En 2011, le taux d’échec était de 75 %, avec un taux de 100 % pour les notaires. En 2012, le CVLE a été créé pour remplacer le CLE pour offrir davantage d’opportunités à ces jeunes qui souhaitent poursuivre une carrière d’avocat, mais qui n’arrivent pas à être admis au barreau, les examens étant jugés trop difficiles.

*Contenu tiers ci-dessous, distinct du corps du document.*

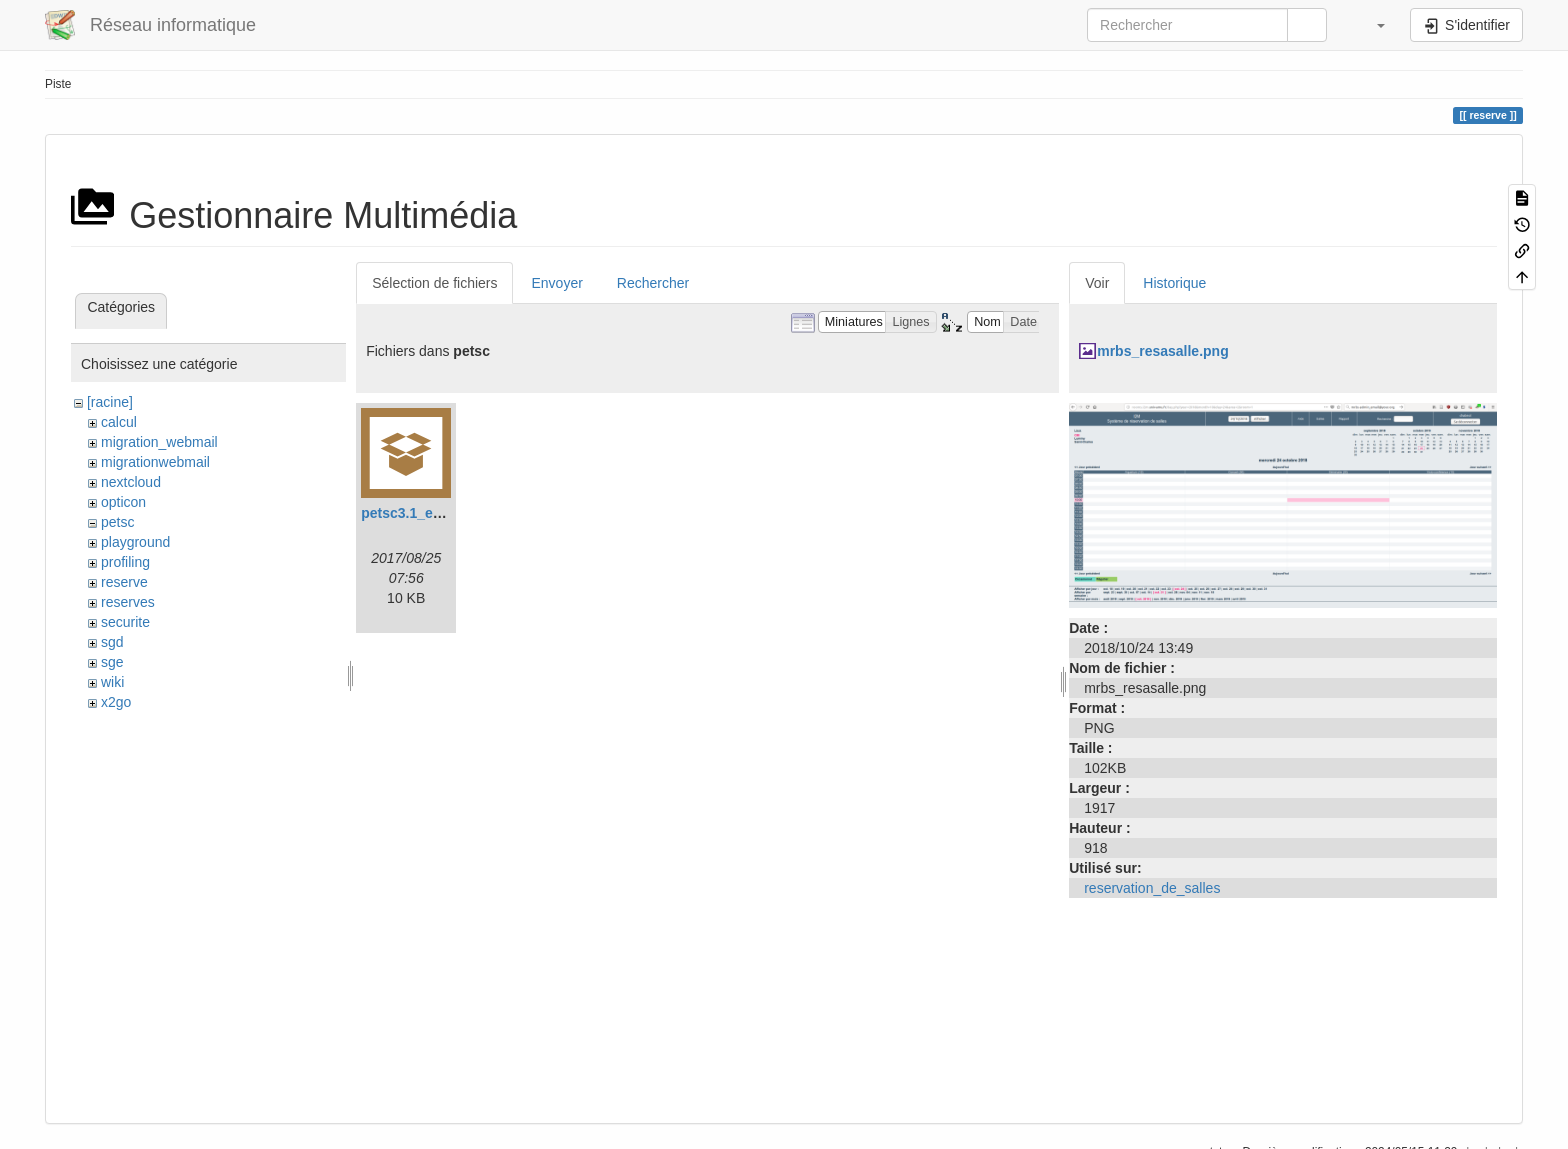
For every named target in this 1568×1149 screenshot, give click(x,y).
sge (112, 662)
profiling (125, 562)
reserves (128, 602)
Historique (1174, 283)
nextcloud (131, 482)
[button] (1371, 25)
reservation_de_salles (1152, 888)
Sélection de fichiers (434, 283)
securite (125, 622)
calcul (119, 422)
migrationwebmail (155, 462)
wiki (112, 682)
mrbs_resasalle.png (1163, 351)
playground (135, 542)
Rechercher (653, 283)
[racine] (110, 402)
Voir (1097, 283)
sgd (112, 642)
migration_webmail (159, 442)
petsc (117, 522)
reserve (124, 582)
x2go (116, 702)
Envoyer (556, 283)
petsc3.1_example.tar (432, 513)
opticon (123, 502)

Ainsi, depuis 2013, c’est l’Université de Maurice (UoM) qui accueille ces examens. Des nouvelles pistes pédagogiques avaient été introduites afin d’éviter des « massive failures ». Or, un an après, le bilan est « plus catastrophique », estiment des membres de la profession légale, qui disent ne pas comprendre pourquoi ces jeunes déjà détenteurs d’un LLB n’arrivent pas à passer ces examens, surtout que ceux qui le font à l’étranger réussissent. « C’est un massacre qui se perpétue d’année en année ». Pourtant, être admis ne requiert qu’une moyenne de 60 %. À souligner que cette année ces examens avaient été renvoyés à deux reprises après les doléances des étudiants qui évoquaient un cursus non complété et une différence entre les modules enseignés et les questions posées aux examens. Ceux-ci se sont finalement tenus en octobre dernier. Certains de ces étudiants envisagent de faire recorriger leur questionnaire.
Ces examens sanctionnent le Bar Vocational Course qui met l’accent sur l’aspect purement pratique de la profession. Maurice compte chaque année environ un millier d’étudiants en LLB, repartis dans la faculté de droit de l’UoM et dans une demi-douzaine de centres de formation privés qui offrent des cours à distance. Plusieurs jeunes choisissent aussi de faire leur LLB en Angleterre. Le parcours pour entrer dans la profession comporte quatre étapes : l’obtention du Bachelor of Law (LLB) après trois années d’études, une année de cours de Bar Vocational Course, et le “pupillage” d’une année auprès d’un aîné de la profession. Théoriquement, ce parcours dure donc cinq ans. Chaque année, seule une cinquantaine de détenteurs de Bachelor in Law parviennent à suivre le Bar Vocational Course.